# Alchemy/ES2 - Michael McCann/Sascha Dikiciyan



## Paul Owen (Feb 16, 2018)

I've found a love for synths at the moment but am too much of a newbie to be arsed to program new sounds. 
Now, Michael McCann and 
https://vi-control.net/search?client=ms-android-lenovo&v=7.19.20.21.arm64&noj=1&hl=en-GB&q=Sonic+Mayhem&stick=H4sIAAAAAAAAAONgVeLSz9U3MK7IM023NFJISS0tVkitUMhNzMvOzEtRSMksy0xJTVFIzs8tyC9OLTrFCFZuZFaYbmAC5UD0PmL8z8gt8PLHPWGpr4yT1py8xviOkUvAJx-oK6cyKDUnsSQ1JSRfSIWLzTWvJLOkUkiKi0eKA2xYsrmZBoMUFxecJ7SZkYs7OLUkJN83PyUzrVJoMaPQAmymacFNU-Dil-IG6Tc0Now3sIgHGsjLhSwglIBqZKCQPxenb2puUmpRsX-akBMXl3N-Tk5qcklmfp6QCZeklKh-MlxAH-b_YqC54lzYpXgAh2_AOk0BAAA&sa=X&ved=0ahUKEwic0svi0qrZAhUJmrQKHYscDu8Qri4IDg (Sascha Dikiciyan)
of Deus Ex fame, have an awesome synth sound (pads and plucks) and I was wondering if there are any third party presets (or first party for that matter) that would emulate their sound for alchemy or es2? Maybe even kontakt or exs24? 

OR

Do any of you have hints and tips to get their sound (remember I'm a newbie to the synth game) 

For now...

Thanks


----------



## synthpunk (Feb 17, 2018)

Perhaps this thread might help ?
https://vi-control.net/community/threads/need-help-with-some-making-some-sounds.57935/

My opinion is Dark Zebra and Massive or Serum would get you there..
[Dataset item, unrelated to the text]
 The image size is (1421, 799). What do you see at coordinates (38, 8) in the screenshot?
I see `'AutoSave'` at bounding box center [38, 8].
The Unfinished does some very good soundsets, here is one he worked on with Sascha! that has sounds for Massive and Absynth. You can buy them individually as well.
http://www.theunfinished.co.uk/shop/doomsday/

and some others where he mentions inspiration from Dues Ex
http://www.theunfinished.co.uk/shop/zebra-kronos-dark-edition/
http://www.theunfinished.co.uk/shop/zebra-borealis-dark-edition/
http://www.theunfinished.co.uk/shop/zebra-quasar-dark-edition/


----------



## Paul Owen (Feb 19, 2018)

Great stuff, I've not got the cash just yet for Zebra but it's on my radar now. I take it there isn't anything out to replicate the sound on Alchemy (preset wise I mean)? Thanks for the response SP.


----------



## synthpunk (Feb 19, 2018)

If you update Logic to 10.4 check out the new Visions soundset (download from Sound Library Manager/Alchemy Sound Libraries). They are very good.
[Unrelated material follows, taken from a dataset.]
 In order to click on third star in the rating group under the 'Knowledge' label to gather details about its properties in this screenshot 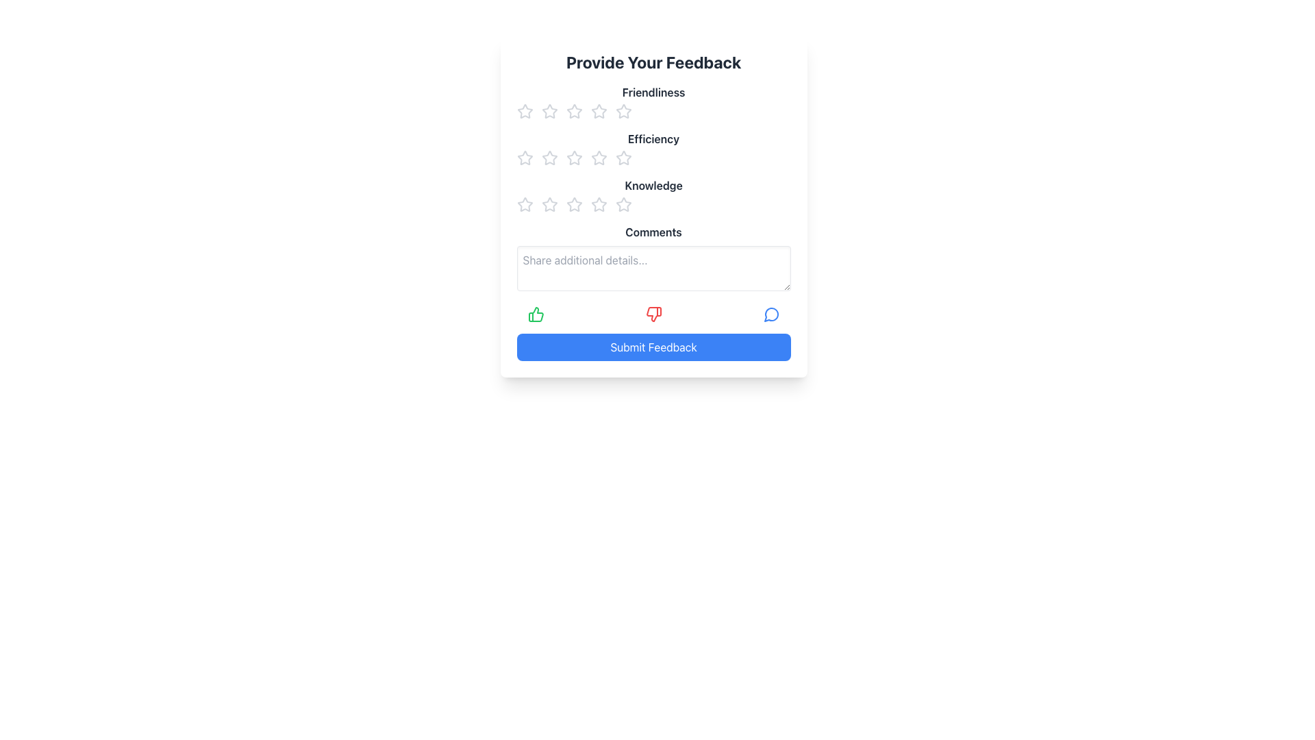, I will do `click(623, 205)`.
For additional Alchemy sounds check out Patchpool/Simon Stockhausen but they are more sound design in nature IMO.
http://www.patchpool.de/alchemy_resurrection.html

But overall no to your question. What you could do is give the U-he freebie synths a spin, Zebralette, Podolski, Tyrell N6. They are very good for the price 
https://www.u-he.com/cms/zebralette
https://www.u-he.com/cms/tyrelln6
https://www.u-he.com/cms/podolski


----------